Ну и здесь их ждало разочарование, баня была обложена со всех сторон сухим сеном, включая и крышу, и сухими же дровами, политыми спиртом — огонь буквально врывался в нее, не оставляя шансов от него скрыться. Супругам суждено было сгореть заживо.


А в это время на поляне, напротив пылающей, бани лежала их дочь Анастасия, с перерезанным горлом и вырезанным, достаточно умело, сердцем. А чуть поодаль на возвышении из бревен стояли ее старший брат Володя и его подруга Елена. Рядом стояла древняя чаша, вероятно из коллекции дочери банкира, который увлекался периодом Птолемея, сразу после раздела империи Александра Великого. Они откусывали поочередно от еще трепещущего куска теплой плоти, отпивали из бокала горячей крови и поочередно же декламировали «Плач Нерона»:


Я, Луций Домиций Агенобарб,

рожденный в Анции,

точно с восходом солнца,

лишенный нежности,

приученный ко лжи,

умалишенному капризу соучастный,

двуличный и сиюминутный,

натура чувственной души,

блаженству верный

гурман красы

и страха пленник,

мистических обрядов спутник,

проливаю воду с солью

в боль

исповеди черной

на последних рубежах

дыханья ветреного.

И пусть зовут меня

распутник,

но все-таки, какой

артист великий погибает!

Чертами Аполлона, Марса

Юпитера и Митры

жрецы мои

ласкают мой престол,

и Феба страсть святая

чтит мой двор.

Ведь я,

я новый стиль,

триумф плебейской рати,

я созидающий и разрушающий

огонь

агонии,

я добрый гений!

Я

четырнадцать лет у руля

империи,

вскормленной молоком волчицы.

Темный принц

из рода Юлиев-Клавдиев,

последний цезарь династии.

Имя мое

транскрипцией

шестьсот шестьдесят шесть,

апокалипсическая

икона-антихрист.

Холодный ученик Сенеки,

сила,

вектор,

блеск

стоического наслажденья.

Непризнанный актер, поэт.

Достойный приемник Калигулы

Что скажешь, Тацит?

Что скажешь, Светоний?

Я знаю,

распять, единогласно!

Убийца Британника и Агриппины

должен гореть

адским пламенем

прогнившего чернозема.

И он горит,

мой дух неспокойный,

неистовством и безумством

в истории

римского Возрожденья.

Я первый враг

сенаторской ложи,

эстет, покровитель свободных искусств.

И Рим полыхает вихрем

в моих руках,

и дрожью

по коже

кровавый след,

приговоренного к самоубийству.

Да будет Вакх

свидетель мне

в трагедии великой

моего рожденья.




Когда ОМОН, наконец-то, ворвался на дачный участок именинника через достаточно высокий забор, перед взором командира отряда предстала полностью сгоревшая баня, занимающийся огнем двухэтажный кирпичный дом, и практически сгоревшие бытовые постройки, истерзанный труп семилетней девочки, и яростное совокупление двух подростков, которые компенсировали свое сексуальное неумение нечеловеческой яростью и неизбежностью свершившегося триумфа.
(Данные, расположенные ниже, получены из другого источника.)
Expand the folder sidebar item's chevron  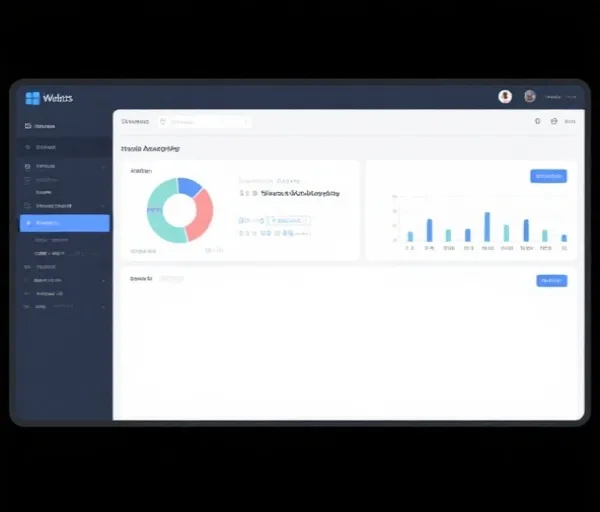click(103, 206)
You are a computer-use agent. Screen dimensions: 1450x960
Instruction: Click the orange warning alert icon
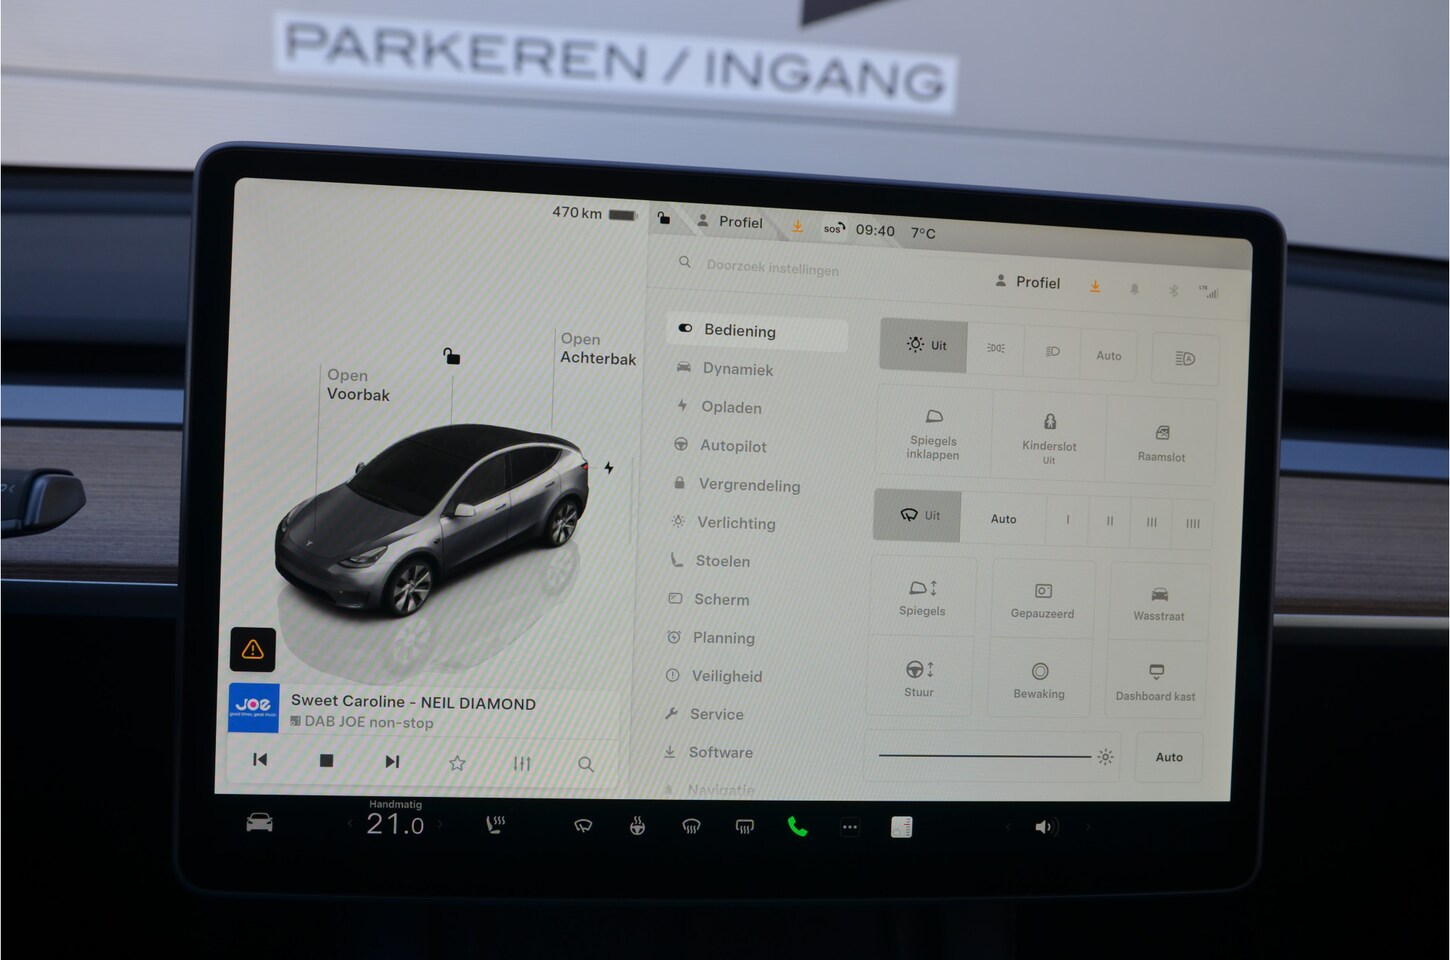(253, 650)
Командир, и его отряд застыли пред этой картиной, словно завороженные увиденным. Команды открыть огонь не последовало.


Впоследствии, давая объяснения в прокуратуре, почему не было команды открыт огонь, хотя ситуация была очевидной, — капитан только плакал. Никакая работа с психологом результата не принесла, и прошедший две чеченские компании боевой офицер был уволен из рядов вооруженных сил, с формулировкой «служебное несоответствие».


Он потом устроился охранником в соседний коттедж, частенько эту историйку рассказывал, но только после не менее чем двух бутылок местного самогона. Потому как здоровый был он комплекции, и меньшее его не брало.